## [Task goal]
Retype the whole listing that follows so that it matches the original exactly.
_____
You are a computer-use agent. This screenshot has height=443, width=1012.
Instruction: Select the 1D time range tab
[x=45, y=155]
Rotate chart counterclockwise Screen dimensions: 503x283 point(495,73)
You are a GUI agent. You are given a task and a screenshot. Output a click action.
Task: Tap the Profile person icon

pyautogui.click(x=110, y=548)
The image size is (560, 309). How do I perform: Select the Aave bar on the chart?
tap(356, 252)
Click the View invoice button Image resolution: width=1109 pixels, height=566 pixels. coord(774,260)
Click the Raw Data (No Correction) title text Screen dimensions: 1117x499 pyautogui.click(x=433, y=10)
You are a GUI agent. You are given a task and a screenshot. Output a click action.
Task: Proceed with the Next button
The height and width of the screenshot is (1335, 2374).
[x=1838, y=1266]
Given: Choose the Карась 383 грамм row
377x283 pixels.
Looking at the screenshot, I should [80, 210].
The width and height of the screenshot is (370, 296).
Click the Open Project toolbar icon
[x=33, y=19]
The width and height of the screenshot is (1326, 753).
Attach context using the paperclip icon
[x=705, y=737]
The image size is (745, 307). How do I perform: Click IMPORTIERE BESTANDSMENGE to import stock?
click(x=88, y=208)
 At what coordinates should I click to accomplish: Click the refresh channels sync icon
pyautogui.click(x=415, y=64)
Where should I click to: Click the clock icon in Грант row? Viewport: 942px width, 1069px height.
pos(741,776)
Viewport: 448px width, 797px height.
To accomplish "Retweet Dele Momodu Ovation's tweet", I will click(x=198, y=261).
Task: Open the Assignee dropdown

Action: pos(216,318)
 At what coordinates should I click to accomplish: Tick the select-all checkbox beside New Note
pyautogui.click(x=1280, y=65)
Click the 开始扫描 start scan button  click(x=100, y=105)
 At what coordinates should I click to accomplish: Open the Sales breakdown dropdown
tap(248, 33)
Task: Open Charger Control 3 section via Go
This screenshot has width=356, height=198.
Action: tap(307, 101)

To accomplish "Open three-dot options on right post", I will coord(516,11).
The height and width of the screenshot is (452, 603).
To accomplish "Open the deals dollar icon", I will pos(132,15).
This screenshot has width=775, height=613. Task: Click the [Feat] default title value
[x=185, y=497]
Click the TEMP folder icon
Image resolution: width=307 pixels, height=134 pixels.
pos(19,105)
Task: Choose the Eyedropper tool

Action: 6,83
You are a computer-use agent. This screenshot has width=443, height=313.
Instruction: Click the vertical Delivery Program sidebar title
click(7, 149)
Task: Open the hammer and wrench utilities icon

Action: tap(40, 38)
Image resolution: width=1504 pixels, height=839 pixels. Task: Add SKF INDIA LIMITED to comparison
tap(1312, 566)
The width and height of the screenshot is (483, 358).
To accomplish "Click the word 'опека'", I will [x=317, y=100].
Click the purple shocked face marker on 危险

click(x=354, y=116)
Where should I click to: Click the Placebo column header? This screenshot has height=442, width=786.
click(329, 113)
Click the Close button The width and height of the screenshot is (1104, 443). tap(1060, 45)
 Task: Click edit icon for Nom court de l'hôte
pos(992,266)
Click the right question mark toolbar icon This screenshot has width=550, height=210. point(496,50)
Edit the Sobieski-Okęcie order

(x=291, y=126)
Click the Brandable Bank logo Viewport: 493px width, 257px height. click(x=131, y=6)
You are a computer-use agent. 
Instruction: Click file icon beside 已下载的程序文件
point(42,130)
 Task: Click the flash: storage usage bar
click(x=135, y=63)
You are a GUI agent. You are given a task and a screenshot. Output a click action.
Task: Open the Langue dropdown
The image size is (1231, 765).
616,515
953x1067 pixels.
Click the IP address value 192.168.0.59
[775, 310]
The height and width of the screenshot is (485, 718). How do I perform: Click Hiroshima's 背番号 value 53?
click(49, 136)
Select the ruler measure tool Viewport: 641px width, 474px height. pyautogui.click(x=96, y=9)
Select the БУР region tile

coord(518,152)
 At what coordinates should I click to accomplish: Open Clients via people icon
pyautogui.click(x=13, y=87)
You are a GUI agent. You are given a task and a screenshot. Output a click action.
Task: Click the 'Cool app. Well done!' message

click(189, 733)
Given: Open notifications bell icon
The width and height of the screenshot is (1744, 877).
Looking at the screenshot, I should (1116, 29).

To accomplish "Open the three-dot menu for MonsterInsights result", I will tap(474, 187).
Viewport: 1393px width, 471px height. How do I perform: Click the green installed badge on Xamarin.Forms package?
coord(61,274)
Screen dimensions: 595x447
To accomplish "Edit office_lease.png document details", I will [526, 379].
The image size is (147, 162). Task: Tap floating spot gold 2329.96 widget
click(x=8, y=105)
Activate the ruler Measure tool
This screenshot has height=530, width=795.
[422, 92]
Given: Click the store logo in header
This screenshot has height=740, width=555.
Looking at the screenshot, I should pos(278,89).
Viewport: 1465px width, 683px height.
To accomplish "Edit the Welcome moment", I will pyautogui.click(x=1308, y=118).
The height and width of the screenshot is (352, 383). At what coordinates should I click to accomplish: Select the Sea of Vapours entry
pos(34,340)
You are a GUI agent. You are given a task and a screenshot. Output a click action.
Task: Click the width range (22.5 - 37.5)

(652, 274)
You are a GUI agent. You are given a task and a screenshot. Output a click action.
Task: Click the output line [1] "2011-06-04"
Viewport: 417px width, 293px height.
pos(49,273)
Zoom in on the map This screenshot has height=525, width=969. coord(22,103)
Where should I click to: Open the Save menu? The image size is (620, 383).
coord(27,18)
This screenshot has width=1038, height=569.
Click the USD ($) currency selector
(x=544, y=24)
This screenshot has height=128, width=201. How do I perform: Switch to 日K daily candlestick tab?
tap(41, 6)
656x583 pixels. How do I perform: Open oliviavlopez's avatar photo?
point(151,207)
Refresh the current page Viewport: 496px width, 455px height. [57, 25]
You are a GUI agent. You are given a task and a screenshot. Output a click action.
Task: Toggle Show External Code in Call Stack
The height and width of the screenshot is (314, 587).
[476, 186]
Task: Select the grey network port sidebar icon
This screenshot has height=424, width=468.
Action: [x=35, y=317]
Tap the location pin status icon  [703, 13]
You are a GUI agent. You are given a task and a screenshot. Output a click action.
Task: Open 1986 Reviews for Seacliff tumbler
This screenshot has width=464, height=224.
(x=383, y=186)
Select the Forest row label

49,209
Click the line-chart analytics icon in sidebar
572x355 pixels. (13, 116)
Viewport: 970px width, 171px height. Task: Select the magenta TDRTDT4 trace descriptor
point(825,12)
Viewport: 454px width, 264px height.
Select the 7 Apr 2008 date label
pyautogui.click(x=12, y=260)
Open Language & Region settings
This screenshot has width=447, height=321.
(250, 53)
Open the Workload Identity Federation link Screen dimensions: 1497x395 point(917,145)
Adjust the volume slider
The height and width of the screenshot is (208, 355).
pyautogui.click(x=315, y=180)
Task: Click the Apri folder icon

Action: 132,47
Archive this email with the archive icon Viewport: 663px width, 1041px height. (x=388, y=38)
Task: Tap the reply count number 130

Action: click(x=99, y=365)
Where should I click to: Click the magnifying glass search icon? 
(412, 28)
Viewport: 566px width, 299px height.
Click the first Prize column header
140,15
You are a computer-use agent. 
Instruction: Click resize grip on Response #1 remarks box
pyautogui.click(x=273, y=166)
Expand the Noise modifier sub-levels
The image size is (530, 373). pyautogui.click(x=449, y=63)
_____
## [Reply to the task]
You are a computer-use agent. This screenshot has height=443, width=1012.
Instruction: Select the 1D time range tab
[x=45, y=155]
Rotate chart counterclockwise Screen dimensions: 503x283 point(495,73)
You are a GUI agent. You are given a task and a screenshot. Output a click action.
Task: Tap the Profile person icon

pyautogui.click(x=110, y=548)
The image size is (560, 309). How do I perform: Select the Aave bar on the chart?
tap(356, 252)
Click the View invoice button Image resolution: width=1109 pixels, height=566 pixels. coord(774,260)
Click the Raw Data (No Correction) title text Screen dimensions: 1117x499 pyautogui.click(x=433, y=10)
You are a GUI agent. You are given a task and a screenshot. Output a click action.
Task: Proceed with the Next button
The height and width of the screenshot is (1335, 2374).
[x=1838, y=1266]
Given: Choose the Карась 383 грамм row
377x283 pixels.
Looking at the screenshot, I should [80, 210].
The width and height of the screenshot is (370, 296).
Click the Open Project toolbar icon
[x=33, y=19]
The width and height of the screenshot is (1326, 753).
Attach context using the paperclip icon
[x=705, y=737]
The image size is (745, 307). How do I perform: Click IMPORTIERE BESTANDSMENGE to import stock?
click(x=88, y=208)
 At what coordinates should I click to accomplish: Click the refresh channels sync icon
pyautogui.click(x=415, y=64)
Where should I click to: Click the clock icon in Грант row? Viewport: 942px width, 1069px height.
pos(741,776)
Viewport: 448px width, 797px height.
To accomplish "Retweet Dele Momodu Ovation's tweet", I will click(x=198, y=261).
Task: Open the Assignee dropdown

Action: pos(216,318)
 At what coordinates should I click to accomplish: Tick the select-all checkbox beside New Note
pyautogui.click(x=1280, y=65)
Click the 开始扫描 start scan button  click(x=100, y=105)
 At what coordinates should I click to accomplish: Open the Sales breakdown dropdown
tap(248, 33)
Task: Open Charger Control 3 section via Go
This screenshot has width=356, height=198.
Action: tap(307, 101)

To accomplish "Open three-dot options on right post", I will coord(516,11).
The height and width of the screenshot is (452, 603).
To accomplish "Open the deals dollar icon", I will pos(132,15).
This screenshot has width=775, height=613. Task: Click the [Feat] default title value
[x=185, y=497]
Click the TEMP folder icon
Image resolution: width=307 pixels, height=134 pixels.
pos(19,105)
Task: Choose the Eyedropper tool

Action: 6,83
You are a computer-use agent. This screenshot has width=443, height=313.
Instruction: Click the vertical Delivery Program sidebar title
click(7, 149)
Task: Open the hammer and wrench utilities icon

Action: tap(40, 38)
Image resolution: width=1504 pixels, height=839 pixels. Task: Add SKF INDIA LIMITED to comparison
tap(1312, 566)
The width and height of the screenshot is (483, 358).
To accomplish "Click the word 'опека'", I will [x=317, y=100].
Click the purple shocked face marker on 危险

click(x=354, y=116)
Where should I click to: Click the Placebo column header? This screenshot has height=442, width=786.
click(329, 113)
Click the Close button The width and height of the screenshot is (1104, 443). tap(1060, 45)
 Task: Click edit icon for Nom court de l'hôte
pos(992,266)
Click the right question mark toolbar icon This screenshot has width=550, height=210. point(496,50)
Edit the Sobieski-Okęcie order

(x=291, y=126)
Click the Brandable Bank logo Viewport: 493px width, 257px height. click(x=131, y=6)
You are a computer-use agent. 
Instruction: Click file icon beside 已下载的程序文件
point(42,130)
 Task: Click the flash: storage usage bar
click(x=135, y=63)
You are a GUI agent. You are given a task and a screenshot. Output a click action.
Task: Open the Langue dropdown
The image size is (1231, 765).
616,515
953x1067 pixels.
Click the IP address value 192.168.0.59
[775, 310]
The height and width of the screenshot is (485, 718). How do I perform: Click Hiroshima's 背番号 value 53?
click(49, 136)
Select the ruler measure tool Viewport: 641px width, 474px height. pyautogui.click(x=96, y=9)
Select the БУР region tile

coord(518,152)
 At what coordinates should I click to accomplish: Open Clients via people icon
pyautogui.click(x=13, y=87)
You are a GUI agent. You are given a task and a screenshot. Output a click action.
Task: Click the 'Cool app. Well done!' message

click(189, 733)
Given: Open notifications bell icon
The width and height of the screenshot is (1744, 877).
Looking at the screenshot, I should (1116, 29).

To accomplish "Open the three-dot menu for MonsterInsights result", I will tap(474, 187).
Viewport: 1393px width, 471px height. How do I perform: Click the green installed badge on Xamarin.Forms package?
coord(61,274)
Screen dimensions: 595x447
To accomplish "Edit office_lease.png document details", I will [526, 379].
The image size is (147, 162). Task: Tap floating spot gold 2329.96 widget
click(x=8, y=105)
Activate the ruler Measure tool
This screenshot has height=530, width=795.
[422, 92]
Given: Click the store logo in header
This screenshot has height=740, width=555.
Looking at the screenshot, I should pos(278,89).
Viewport: 1465px width, 683px height.
To accomplish "Edit the Welcome moment", I will pyautogui.click(x=1308, y=118).
The height and width of the screenshot is (352, 383). At what coordinates should I click to accomplish: Select the Sea of Vapours entry
pos(34,340)
You are a GUI agent. You are given a task and a screenshot. Output a click action.
Task: Click the width range (22.5 - 37.5)

(652, 274)
You are a GUI agent. You are given a task and a screenshot. Output a click action.
Task: Click the output line [1] "2011-06-04"
Viewport: 417px width, 293px height.
pos(49,273)
Zoom in on the map This screenshot has height=525, width=969. coord(22,103)
Where should I click to: Open the Save menu? The image size is (620, 383).
coord(27,18)
This screenshot has width=1038, height=569.
Click the USD ($) currency selector
(x=544, y=24)
This screenshot has height=128, width=201. How do I perform: Switch to 日K daily candlestick tab?
tap(41, 6)
656x583 pixels. How do I perform: Open oliviavlopez's avatar photo?
point(151,207)
Refresh the current page Viewport: 496px width, 455px height. [57, 25]
You are a GUI agent. You are given a task and a screenshot. Output a click action.
Task: Toggle Show External Code in Call Stack
The height and width of the screenshot is (314, 587).
[476, 186]
Task: Select the grey network port sidebar icon
This screenshot has height=424, width=468.
Action: [x=35, y=317]
Tap the location pin status icon  [703, 13]
You are a GUI agent. You are given a task and a screenshot. Output a click action.
Task: Open 1986 Reviews for Seacliff tumbler
This screenshot has width=464, height=224.
(x=383, y=186)
Select the Forest row label

49,209
Click the line-chart analytics icon in sidebar
572x355 pixels. (13, 116)
Viewport: 970px width, 171px height. Task: Select the magenta TDRTDT4 trace descriptor
point(825,12)
Viewport: 454px width, 264px height.
Select the 7 Apr 2008 date label
pyautogui.click(x=12, y=260)
Open Language & Region settings
This screenshot has width=447, height=321.
(250, 53)
Open the Workload Identity Federation link Screen dimensions: 1497x395 point(917,145)
Adjust the volume slider
The height and width of the screenshot is (208, 355).
pyautogui.click(x=315, y=180)
Task: Click the Apri folder icon

Action: 132,47
Archive this email with the archive icon Viewport: 663px width, 1041px height. (x=388, y=38)
Task: Tap the reply count number 130

Action: click(x=99, y=365)
Where should I click to: Click the magnifying glass search icon? 
(412, 28)
Viewport: 566px width, 299px height.
Click the first Prize column header
140,15
You are a computer-use agent. 
Instruction: Click resize grip on Response #1 remarks box
pyautogui.click(x=273, y=166)
Expand the Noise modifier sub-levels
The image size is (530, 373). pyautogui.click(x=449, y=63)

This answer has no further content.